PROBLEM SET:
1. In the answer on nested cross validation, reproduce the part that opens with the words containing "Treat the inner" and closes with "basically the same.".
2. In the answer on nested cross validation, what does picking the seemingly best of the $k$ surrogate models lead to?
3. Carry on the answer on nested cross validation from its final sentence.

━━━ QUOTED TEXT

How do I choose a model from this [outer cross validation] output?
Short answer: You don't.
Treat the inner cross validation as part of the model fitting procedure. That means that the fitting including the fitting of the hyper-parameters (this is where the inner cross validation hides) is just like any other model esitmation routine.
The outer cross validation estimates the performance of this model fitting approach. For that you use the usual assumptions
- the $k$ outer surrogate models are equivalent to the "real" model built by
model.fitting.procedure
with all data.
- Or, in case 1. breaks down (pessimistic bias of resampling validation), at least the $k$ outer surrogate models are equivalent to each other.
This allows you to pool (average) the test results. It also means that you do not need to choose among them as you assume that they are basically the same.
The breaking down of this second, weaker assumption is model instability.
Do not pick the seemingly best of the $k$ surrogate models - that would usually be just "harvesting" testing uncertainty and leads to an optimistic bias.

━━━━━━
━━━ SUPPLIED MATERIAL

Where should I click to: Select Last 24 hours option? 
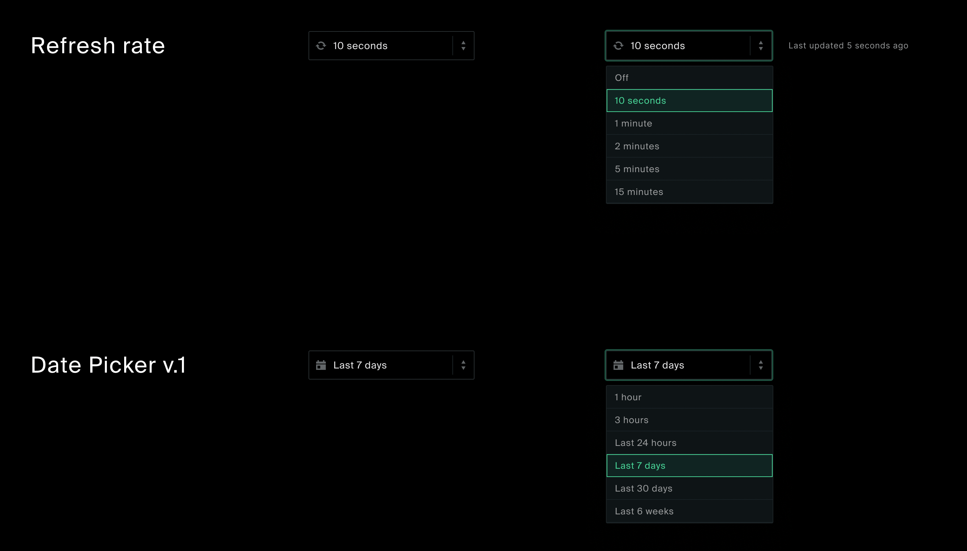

━━━━━━

ANSWER LIST:
1.
Treat the inner cross validation as part of the model fitting procedure. That means that the fitting including the fitting of the hyper-parameters (this is where the inner cross validation hides) is just like any other model esitmation routine.
The outer cross validation estimates the performance of this model fitting approach. For that you use the usual assumptions
- the $k$ outer surrogate models are equivalent to the "real" model built by
model.fitting.procedure
with all data.
- Or, in case 1. breaks down (pessimistic bias of resampling validation), at least the $k$ outer surrogate models are equivalent to each other.
This allows you to pool (average) the test results. It also means that you do not need to choose among them as you assume that they are basically the same.

2. An optimistic bias.

3.
So how can I use nested CV for model selection?
The inner CV does the selection.
It looks to me that selecting the best model out of those K winning models would not be a fair comparison since each model was trained and tested on different parts of the dataset.
You are right in that it is no good idea to pick one of the $k$ surrogate models. But you are wrong about the reason. Real reason: see above. The fact that they are not trained and tested on the same data does not "hurt" here.
- Not having the same testing data: as you want to claim afterwards that the test results generalize to never seen data, this cannot make a difference.
- Not having the same training data:
- if the models are stable, this doesn't make a difference: Stable here means that the model does not change (much) if the training data is "perturbed" by replacing a few cases by other cases.
- if the models are not stable, three considerations are important:
- you can actually measure whether and to which extent this is the case, by using iterated/repeated $k$-fold cross validation. That allows you to compare cross validation results for the same case that were predicted by different models built on slightly differing training data.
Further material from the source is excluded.